(Collected data entries)
● ● ● ● ● ● ●

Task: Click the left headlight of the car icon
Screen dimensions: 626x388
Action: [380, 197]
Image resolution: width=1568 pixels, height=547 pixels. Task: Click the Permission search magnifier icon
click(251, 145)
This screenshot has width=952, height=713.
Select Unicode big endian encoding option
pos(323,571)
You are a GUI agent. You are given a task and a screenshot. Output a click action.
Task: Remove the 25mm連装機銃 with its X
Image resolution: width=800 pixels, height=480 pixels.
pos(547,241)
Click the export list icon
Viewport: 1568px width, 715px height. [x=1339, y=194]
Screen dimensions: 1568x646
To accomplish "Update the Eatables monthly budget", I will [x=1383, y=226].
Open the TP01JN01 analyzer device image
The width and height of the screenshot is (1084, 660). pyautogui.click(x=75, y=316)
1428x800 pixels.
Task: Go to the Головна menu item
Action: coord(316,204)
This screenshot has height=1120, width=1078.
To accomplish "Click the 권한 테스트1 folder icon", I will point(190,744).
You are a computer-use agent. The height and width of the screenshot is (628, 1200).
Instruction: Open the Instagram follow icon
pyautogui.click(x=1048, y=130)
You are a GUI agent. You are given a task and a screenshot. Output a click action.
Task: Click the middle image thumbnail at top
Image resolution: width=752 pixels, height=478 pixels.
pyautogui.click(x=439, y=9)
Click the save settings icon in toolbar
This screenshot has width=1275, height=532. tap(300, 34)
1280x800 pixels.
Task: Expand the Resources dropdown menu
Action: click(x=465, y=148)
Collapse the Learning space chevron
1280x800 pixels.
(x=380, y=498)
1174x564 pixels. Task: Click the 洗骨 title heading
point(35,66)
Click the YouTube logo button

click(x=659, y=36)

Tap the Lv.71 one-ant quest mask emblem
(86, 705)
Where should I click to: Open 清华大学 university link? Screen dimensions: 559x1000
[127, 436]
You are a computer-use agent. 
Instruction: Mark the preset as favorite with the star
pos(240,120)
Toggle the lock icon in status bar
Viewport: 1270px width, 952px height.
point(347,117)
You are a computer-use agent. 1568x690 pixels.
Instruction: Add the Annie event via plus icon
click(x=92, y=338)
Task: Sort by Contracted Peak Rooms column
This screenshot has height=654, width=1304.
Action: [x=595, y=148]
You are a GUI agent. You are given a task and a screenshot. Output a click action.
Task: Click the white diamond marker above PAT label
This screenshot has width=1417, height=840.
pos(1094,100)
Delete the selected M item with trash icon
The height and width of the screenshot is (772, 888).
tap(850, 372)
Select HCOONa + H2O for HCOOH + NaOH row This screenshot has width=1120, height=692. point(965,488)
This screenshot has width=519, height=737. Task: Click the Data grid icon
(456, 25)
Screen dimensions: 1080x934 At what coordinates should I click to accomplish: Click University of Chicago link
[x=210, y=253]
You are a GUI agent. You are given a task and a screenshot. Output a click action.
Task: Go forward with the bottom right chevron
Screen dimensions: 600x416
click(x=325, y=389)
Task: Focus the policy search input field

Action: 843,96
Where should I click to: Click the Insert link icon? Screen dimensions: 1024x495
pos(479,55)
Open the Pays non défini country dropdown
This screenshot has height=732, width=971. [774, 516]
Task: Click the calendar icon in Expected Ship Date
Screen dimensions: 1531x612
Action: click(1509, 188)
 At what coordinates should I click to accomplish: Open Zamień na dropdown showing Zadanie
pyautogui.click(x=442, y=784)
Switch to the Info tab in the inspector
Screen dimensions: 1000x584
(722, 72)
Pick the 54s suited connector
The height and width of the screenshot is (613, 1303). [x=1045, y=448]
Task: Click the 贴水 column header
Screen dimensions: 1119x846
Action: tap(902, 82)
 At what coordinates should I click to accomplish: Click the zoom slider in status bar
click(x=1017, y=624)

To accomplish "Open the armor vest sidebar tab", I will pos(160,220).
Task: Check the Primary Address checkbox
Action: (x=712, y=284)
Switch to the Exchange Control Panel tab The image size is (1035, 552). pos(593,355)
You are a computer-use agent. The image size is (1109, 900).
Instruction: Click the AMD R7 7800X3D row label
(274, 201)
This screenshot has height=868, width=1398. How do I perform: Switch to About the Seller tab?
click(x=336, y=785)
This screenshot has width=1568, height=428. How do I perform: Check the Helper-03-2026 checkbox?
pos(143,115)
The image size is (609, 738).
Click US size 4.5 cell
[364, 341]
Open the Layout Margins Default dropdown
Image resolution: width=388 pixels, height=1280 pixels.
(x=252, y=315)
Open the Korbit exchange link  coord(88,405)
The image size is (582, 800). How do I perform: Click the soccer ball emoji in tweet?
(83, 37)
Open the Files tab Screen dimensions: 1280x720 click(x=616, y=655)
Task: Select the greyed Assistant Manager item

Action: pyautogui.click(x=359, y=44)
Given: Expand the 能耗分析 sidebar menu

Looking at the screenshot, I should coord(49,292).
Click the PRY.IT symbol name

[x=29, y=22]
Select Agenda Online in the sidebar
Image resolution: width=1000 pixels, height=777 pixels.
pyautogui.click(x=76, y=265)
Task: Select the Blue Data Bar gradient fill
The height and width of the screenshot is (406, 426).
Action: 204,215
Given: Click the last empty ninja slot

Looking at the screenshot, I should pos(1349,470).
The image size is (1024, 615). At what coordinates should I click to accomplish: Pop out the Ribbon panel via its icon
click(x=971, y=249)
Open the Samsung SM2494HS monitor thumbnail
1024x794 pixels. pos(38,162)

● ● ● ● ● ● ●

Problem description: Using the entries above, print each one again without any alteration.

Output:
Task: Click the left headlight of the car icon
Screen dimensions: 626x388
Action: [380, 197]
Image resolution: width=1568 pixels, height=547 pixels. Task: Click the Permission search magnifier icon
click(251, 145)
This screenshot has width=952, height=713.
Select Unicode big endian encoding option
pos(323,571)
You are a GUI agent. You are given a task and a screenshot. Output a click action.
Task: Remove the 25mm連装機銃 with its X
Image resolution: width=800 pixels, height=480 pixels.
pos(547,241)
Click the export list icon
Viewport: 1568px width, 715px height. [x=1339, y=194]
Screen dimensions: 1568x646
To accomplish "Update the Eatables monthly budget", I will [x=1383, y=226].
Open the TP01JN01 analyzer device image
The width and height of the screenshot is (1084, 660). pyautogui.click(x=75, y=316)
1428x800 pixels.
Task: Go to the Головна menu item
Action: coord(316,204)
This screenshot has height=1120, width=1078.
To accomplish "Click the 권한 테스트1 folder icon", I will point(190,744).
You are a computer-use agent. The height and width of the screenshot is (628, 1200).
Instruction: Open the Instagram follow icon
pyautogui.click(x=1048, y=130)
You are a GUI agent. You are given a task and a screenshot. Output a click action.
Task: Click the middle image thumbnail at top
Image resolution: width=752 pixels, height=478 pixels.
pyautogui.click(x=439, y=9)
Click the save settings icon in toolbar
This screenshot has width=1275, height=532. tap(300, 34)
1280x800 pixels.
Task: Expand the Resources dropdown menu
Action: click(x=465, y=148)
Collapse the Learning space chevron
1280x800 pixels.
(x=380, y=498)
1174x564 pixels. Task: Click the 洗骨 title heading
point(35,66)
Click the YouTube logo button

click(x=659, y=36)

Tap the Lv.71 one-ant quest mask emblem
(86, 705)
Where should I click to: Open 清华大学 university link? Screen dimensions: 559x1000
[127, 436]
You are a computer-use agent. 
Instruction: Mark the preset as favorite with the star
pos(240,120)
Toggle the lock icon in status bar
Viewport: 1270px width, 952px height.
point(347,117)
You are a computer-use agent. 1568x690 pixels.
Instruction: Add the Annie event via plus icon
click(x=92, y=338)
Task: Sort by Contracted Peak Rooms column
This screenshot has height=654, width=1304.
Action: [x=595, y=148]
You are a GUI agent. You are given a task and a screenshot. Output a click action.
Task: Click the white diamond marker above PAT label
This screenshot has width=1417, height=840.
pos(1094,100)
Delete the selected M item with trash icon
The height and width of the screenshot is (772, 888).
tap(850, 372)
Select HCOONa + H2O for HCOOH + NaOH row This screenshot has width=1120, height=692. point(965,488)
This screenshot has width=519, height=737. Task: Click the Data grid icon
(456, 25)
Screen dimensions: 1080x934 At what coordinates should I click to accomplish: Click University of Chicago link
[x=210, y=253]
You are a GUI agent. You are given a task and a screenshot. Output a click action.
Task: Go forward with the bottom right chevron
Screen dimensions: 600x416
click(x=325, y=389)
Task: Focus the policy search input field

Action: 843,96
Where should I click to: Click the Insert link icon? Screen dimensions: 1024x495
pos(479,55)
Open the Pays non défini country dropdown
This screenshot has height=732, width=971. [774, 516]
Task: Click the calendar icon in Expected Ship Date
Screen dimensions: 1531x612
Action: click(1509, 188)
 At what coordinates should I click to accomplish: Open Zamień na dropdown showing Zadanie
pyautogui.click(x=442, y=784)
Switch to the Info tab in the inspector
Screen dimensions: 1000x584
(722, 72)
Pick the 54s suited connector
The height and width of the screenshot is (613, 1303). [x=1045, y=448]
Task: Click the 贴水 column header
Screen dimensions: 1119x846
Action: tap(902, 82)
 At what coordinates should I click to accomplish: Click the zoom slider in status bar
click(x=1017, y=624)

To accomplish "Open the armor vest sidebar tab", I will pos(160,220).
Task: Check the Primary Address checkbox
Action: (x=712, y=284)
Switch to the Exchange Control Panel tab The image size is (1035, 552). pos(593,355)
You are a computer-use agent. The image size is (1109, 900).
Instruction: Click the AMD R7 7800X3D row label
(274, 201)
This screenshot has height=868, width=1398. How do I perform: Switch to About the Seller tab?
click(x=336, y=785)
This screenshot has width=1568, height=428. How do I perform: Check the Helper-03-2026 checkbox?
pos(143,115)
The image size is (609, 738).
Click US size 4.5 cell
[364, 341]
Open the Layout Margins Default dropdown
Image resolution: width=388 pixels, height=1280 pixels.
(x=252, y=315)
Open the Korbit exchange link  coord(88,405)
The image size is (582, 800). How do I perform: Click the soccer ball emoji in tweet?
(83, 37)
Open the Files tab Screen dimensions: 1280x720 click(x=616, y=655)
Task: Select the greyed Assistant Manager item

Action: pyautogui.click(x=359, y=44)
Given: Expand the 能耗分析 sidebar menu

Looking at the screenshot, I should coord(49,292).
Click the PRY.IT symbol name

[x=29, y=22]
Select Agenda Online in the sidebar
Image resolution: width=1000 pixels, height=777 pixels.
pyautogui.click(x=76, y=265)
Task: Select the Blue Data Bar gradient fill
The height and width of the screenshot is (406, 426).
Action: 204,215
Given: Click the last empty ninja slot

Looking at the screenshot, I should pos(1349,470).
The image size is (1024, 615). At what coordinates should I click to accomplish: Pop out the Ribbon panel via its icon
click(x=971, y=249)
Open the Samsung SM2494HS monitor thumbnail
1024x794 pixels. pos(38,162)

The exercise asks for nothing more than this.